MONTECATINI TERME - Potrebbe non esserci alcun legame tra le due aggressioni avvenute a Montecatini nel giro di poche settimane, che hanno visto come vittima lo stesso uomo, un marocchino di 38 anni, adesso in coma in pericolo di vita a Careggi. Questa la tesi di coloro che indagano sui fatti, entrambi originati non da un regolamento di conti, come in molti pensavano, ma da liti e diverbi sfociati in violenza.
La prima è avvenuta a fine dicembre in pieno centro a Montecatini: una banda di 5 persone, tutte marocchine, aggredì l’uomo a colpi di mazze e coltelli.
La seconda, dello scorso 10 gennaio, in piazza XX Settembre, all’interno di un locale, ha visto lo stesso uomo ricevere due colpi di pistola alla testa da parte di due fratelli albanesi, che si sono costituiti poco dopo. Questo ultimo fatto di sangue avrebbe avuto origine dalla pretesa da parte dello stesso marocchino che i due fratelli gli offrissero una bevuta. Al loro diniego li avrebbe minacciati con un coltello e a quel punto loro avrebbero reagito tirando fuori la pistola – una scacciacani modificata – e sparando due colpi.

Voci salvate
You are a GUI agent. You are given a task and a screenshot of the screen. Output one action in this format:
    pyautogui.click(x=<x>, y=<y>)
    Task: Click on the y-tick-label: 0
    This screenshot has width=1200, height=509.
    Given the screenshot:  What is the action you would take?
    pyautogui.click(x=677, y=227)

_Istruzioni da seguire_. Traduci in inglese questa frase del testo sulle aggressioni a Montecatini: "La prima è avvenuta a fine dicembre in pieno centro a Montecatini: una banda di 5 persone, tutte marocchine, aggredì l’uomo a colpi di mazze e coltelli."

_Risposta_. The first took place at the end of December in the heart of Montecatini: a gang of 5 people, all Moroccan, attacked the man with clubs and knives.